--- Task to complete ---
Copy out the lines again, swapping "icon" for "button" and leaving everything else unchanged. Begin at the line that contains "Select player randichuj in the first row" and stop after the one that contains "Click the browser".

..............................

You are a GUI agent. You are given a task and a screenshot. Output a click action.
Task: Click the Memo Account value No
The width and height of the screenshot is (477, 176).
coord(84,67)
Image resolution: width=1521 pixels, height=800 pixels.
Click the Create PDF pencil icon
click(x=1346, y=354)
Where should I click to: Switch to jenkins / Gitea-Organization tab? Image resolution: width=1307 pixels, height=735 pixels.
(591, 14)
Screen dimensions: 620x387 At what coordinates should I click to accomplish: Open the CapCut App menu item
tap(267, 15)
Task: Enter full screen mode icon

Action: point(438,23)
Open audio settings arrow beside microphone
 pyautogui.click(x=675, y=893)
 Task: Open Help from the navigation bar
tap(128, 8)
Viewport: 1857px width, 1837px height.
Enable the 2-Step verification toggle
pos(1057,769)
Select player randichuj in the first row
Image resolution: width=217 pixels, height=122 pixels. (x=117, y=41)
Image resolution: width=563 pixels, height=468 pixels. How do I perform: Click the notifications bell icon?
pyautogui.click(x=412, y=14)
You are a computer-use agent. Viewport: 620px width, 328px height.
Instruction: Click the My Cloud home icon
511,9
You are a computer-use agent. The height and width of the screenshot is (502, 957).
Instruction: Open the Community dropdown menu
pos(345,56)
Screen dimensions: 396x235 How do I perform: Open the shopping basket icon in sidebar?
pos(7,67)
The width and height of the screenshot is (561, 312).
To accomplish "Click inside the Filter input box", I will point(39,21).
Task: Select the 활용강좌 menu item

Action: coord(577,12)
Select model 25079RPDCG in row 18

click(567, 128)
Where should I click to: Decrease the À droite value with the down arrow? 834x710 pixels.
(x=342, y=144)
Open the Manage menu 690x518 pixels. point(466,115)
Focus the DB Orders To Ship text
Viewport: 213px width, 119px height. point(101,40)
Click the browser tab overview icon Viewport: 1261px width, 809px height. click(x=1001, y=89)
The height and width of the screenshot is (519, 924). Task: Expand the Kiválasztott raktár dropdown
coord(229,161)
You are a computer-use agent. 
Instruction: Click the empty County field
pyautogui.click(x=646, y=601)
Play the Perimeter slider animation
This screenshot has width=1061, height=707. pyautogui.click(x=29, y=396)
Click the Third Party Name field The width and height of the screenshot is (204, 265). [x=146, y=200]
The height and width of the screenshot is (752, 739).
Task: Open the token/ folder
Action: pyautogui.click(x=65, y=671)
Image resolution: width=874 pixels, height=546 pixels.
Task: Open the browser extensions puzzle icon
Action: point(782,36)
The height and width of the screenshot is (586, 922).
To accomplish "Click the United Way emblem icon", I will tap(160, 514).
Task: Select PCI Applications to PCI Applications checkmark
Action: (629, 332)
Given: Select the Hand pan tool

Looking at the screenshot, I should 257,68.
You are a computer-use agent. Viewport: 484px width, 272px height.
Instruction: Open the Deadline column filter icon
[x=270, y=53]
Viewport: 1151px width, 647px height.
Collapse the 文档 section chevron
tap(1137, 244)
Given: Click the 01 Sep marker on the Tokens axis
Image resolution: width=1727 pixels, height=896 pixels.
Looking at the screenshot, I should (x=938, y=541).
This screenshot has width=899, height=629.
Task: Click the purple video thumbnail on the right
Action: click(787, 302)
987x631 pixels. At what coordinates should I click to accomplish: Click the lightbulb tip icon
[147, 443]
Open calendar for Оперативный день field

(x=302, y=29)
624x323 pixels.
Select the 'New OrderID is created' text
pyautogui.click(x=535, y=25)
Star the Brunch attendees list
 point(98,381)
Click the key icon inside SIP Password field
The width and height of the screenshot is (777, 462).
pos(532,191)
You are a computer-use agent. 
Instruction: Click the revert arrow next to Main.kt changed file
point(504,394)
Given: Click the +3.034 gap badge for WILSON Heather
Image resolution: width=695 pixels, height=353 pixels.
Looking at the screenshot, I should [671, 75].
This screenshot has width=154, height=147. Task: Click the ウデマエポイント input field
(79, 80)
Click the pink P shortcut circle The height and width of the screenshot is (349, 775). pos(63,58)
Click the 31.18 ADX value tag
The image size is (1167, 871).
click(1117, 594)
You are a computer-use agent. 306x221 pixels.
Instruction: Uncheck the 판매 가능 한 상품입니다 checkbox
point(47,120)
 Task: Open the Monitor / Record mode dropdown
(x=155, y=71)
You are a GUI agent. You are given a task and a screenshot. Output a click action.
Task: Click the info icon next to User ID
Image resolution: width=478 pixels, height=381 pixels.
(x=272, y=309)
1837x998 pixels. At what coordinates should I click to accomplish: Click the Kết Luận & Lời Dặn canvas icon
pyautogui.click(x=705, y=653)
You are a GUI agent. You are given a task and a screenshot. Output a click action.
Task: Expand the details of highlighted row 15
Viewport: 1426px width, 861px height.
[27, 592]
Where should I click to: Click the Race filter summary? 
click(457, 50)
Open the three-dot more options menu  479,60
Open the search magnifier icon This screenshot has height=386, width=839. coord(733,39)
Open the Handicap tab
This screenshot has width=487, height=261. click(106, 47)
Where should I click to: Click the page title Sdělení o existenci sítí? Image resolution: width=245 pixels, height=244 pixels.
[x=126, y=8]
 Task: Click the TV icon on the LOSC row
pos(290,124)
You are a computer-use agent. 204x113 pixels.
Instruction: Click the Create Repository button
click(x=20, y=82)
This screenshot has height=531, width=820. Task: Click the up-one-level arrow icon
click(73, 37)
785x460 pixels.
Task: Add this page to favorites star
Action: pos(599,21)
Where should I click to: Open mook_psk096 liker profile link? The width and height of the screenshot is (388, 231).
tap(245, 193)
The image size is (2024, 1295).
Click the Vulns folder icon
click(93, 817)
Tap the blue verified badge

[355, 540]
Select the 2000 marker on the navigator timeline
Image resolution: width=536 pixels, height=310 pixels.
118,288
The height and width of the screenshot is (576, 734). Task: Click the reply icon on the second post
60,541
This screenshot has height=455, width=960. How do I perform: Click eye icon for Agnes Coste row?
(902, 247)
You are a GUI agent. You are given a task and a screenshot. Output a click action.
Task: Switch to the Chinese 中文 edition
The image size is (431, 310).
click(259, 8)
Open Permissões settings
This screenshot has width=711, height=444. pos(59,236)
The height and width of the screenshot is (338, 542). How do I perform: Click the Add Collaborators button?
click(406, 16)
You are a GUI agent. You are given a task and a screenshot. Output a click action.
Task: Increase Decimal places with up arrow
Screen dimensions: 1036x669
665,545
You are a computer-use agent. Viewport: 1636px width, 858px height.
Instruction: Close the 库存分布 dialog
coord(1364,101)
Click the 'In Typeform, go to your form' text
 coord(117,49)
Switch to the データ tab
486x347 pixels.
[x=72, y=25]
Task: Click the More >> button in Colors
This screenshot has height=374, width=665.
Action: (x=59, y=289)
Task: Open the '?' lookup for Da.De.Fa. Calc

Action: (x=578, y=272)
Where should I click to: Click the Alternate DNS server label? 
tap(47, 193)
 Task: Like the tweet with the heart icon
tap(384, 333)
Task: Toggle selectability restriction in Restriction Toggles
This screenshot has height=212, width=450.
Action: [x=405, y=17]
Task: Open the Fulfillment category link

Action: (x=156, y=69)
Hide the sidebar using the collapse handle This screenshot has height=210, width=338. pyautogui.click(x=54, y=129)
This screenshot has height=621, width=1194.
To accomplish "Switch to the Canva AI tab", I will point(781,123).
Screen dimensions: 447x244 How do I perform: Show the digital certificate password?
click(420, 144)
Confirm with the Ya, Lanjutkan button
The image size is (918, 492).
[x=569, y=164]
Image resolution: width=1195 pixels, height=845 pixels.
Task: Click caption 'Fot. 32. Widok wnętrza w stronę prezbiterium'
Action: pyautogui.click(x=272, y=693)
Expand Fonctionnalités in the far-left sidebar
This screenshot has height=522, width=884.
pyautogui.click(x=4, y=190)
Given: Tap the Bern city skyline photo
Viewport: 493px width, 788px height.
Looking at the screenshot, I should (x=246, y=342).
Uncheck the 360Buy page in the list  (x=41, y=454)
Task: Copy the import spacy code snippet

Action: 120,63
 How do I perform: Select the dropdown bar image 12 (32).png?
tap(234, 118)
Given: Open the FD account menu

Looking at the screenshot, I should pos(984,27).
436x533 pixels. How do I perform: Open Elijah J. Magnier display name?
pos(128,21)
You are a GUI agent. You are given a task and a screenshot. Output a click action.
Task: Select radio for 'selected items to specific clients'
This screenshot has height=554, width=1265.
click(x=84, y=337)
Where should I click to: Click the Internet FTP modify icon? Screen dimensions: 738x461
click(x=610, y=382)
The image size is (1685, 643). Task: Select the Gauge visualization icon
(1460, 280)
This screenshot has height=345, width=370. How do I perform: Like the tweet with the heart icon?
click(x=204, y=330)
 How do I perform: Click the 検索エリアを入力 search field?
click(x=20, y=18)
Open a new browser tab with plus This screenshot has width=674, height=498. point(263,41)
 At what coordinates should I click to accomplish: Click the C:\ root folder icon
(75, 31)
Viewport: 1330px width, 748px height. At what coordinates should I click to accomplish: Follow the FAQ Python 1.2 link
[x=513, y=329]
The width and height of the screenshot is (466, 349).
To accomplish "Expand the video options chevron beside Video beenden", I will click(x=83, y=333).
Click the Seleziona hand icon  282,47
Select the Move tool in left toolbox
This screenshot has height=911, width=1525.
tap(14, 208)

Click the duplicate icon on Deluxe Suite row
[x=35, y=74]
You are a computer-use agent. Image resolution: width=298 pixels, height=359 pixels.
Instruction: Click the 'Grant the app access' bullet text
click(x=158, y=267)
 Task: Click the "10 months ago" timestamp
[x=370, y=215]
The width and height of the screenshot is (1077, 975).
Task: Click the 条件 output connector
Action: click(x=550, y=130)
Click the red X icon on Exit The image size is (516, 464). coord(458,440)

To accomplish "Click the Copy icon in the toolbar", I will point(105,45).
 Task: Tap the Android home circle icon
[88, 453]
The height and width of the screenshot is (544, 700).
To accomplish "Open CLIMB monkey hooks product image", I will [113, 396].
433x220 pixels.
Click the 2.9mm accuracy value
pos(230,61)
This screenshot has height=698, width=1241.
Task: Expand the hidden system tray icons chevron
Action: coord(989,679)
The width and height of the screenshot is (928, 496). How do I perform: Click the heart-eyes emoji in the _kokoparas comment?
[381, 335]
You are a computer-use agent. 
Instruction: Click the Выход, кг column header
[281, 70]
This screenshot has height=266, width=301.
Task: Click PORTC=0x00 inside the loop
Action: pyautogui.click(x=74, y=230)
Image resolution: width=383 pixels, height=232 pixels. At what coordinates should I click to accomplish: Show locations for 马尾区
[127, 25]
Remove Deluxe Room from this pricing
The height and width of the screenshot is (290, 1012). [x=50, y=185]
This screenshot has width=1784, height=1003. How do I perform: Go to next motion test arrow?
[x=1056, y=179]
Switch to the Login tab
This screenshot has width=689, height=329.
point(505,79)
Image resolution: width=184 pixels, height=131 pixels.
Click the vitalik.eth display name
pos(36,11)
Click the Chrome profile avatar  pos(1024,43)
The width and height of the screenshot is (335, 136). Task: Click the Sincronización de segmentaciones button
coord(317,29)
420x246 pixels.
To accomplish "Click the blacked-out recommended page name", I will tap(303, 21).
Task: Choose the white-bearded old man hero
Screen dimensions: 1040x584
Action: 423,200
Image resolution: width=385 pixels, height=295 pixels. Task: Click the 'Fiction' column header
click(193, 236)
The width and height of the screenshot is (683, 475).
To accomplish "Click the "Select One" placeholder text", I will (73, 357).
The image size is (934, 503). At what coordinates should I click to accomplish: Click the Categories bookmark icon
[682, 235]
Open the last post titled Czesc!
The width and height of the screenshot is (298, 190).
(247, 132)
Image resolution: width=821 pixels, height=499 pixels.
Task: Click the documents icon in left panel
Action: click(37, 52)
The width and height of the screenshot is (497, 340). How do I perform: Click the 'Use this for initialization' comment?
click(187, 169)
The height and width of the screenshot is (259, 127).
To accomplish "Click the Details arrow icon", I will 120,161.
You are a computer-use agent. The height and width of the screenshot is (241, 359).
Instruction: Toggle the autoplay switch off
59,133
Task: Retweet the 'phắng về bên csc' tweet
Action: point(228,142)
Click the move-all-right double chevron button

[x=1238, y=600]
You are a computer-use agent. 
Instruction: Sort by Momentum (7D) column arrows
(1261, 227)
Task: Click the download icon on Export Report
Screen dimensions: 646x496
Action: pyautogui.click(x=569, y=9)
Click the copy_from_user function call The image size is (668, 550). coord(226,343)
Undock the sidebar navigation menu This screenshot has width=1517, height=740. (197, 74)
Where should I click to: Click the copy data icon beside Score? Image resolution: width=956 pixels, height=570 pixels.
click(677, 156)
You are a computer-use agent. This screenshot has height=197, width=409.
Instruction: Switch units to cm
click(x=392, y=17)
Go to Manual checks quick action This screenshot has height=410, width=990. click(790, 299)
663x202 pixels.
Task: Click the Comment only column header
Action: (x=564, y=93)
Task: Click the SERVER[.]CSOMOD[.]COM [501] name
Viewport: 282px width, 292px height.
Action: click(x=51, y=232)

..............................

--- Answer to this problem ---
Select player randichuj in the first row
Image resolution: width=217 pixels, height=122 pixels. (x=117, y=41)
Image resolution: width=563 pixels, height=468 pixels. How do I perform: Click the notifications bell button?
pyautogui.click(x=412, y=14)
You are a computer-use agent. Viewport: 620px width, 328px height.
Instruction: Click the My Cloud home button
511,9
You are a computer-use agent. The height and width of the screenshot is (502, 957).
Instruction: Open the Community dropdown menu
pos(345,56)
Screen dimensions: 396x235 How do I perform: Open the shopping basket button in sidebar?
pos(7,67)
The width and height of the screenshot is (561, 312).
To accomplish "Click inside the Filter input box", I will point(39,21).
Task: Select the 활용강좌 menu item

Action: coord(577,12)
Select model 25079RPDCG in row 18

click(567, 128)
Where should I click to: Decrease the À droite value with the down arrow? 834x710 pixels.
(x=342, y=144)
Open the Manage menu 690x518 pixels. point(466,115)
Focus the DB Orders To Ship text
Viewport: 213px width, 119px height. point(101,40)
Click the browser tab overview button Viewport: 1261px width, 809px height. click(x=1001, y=89)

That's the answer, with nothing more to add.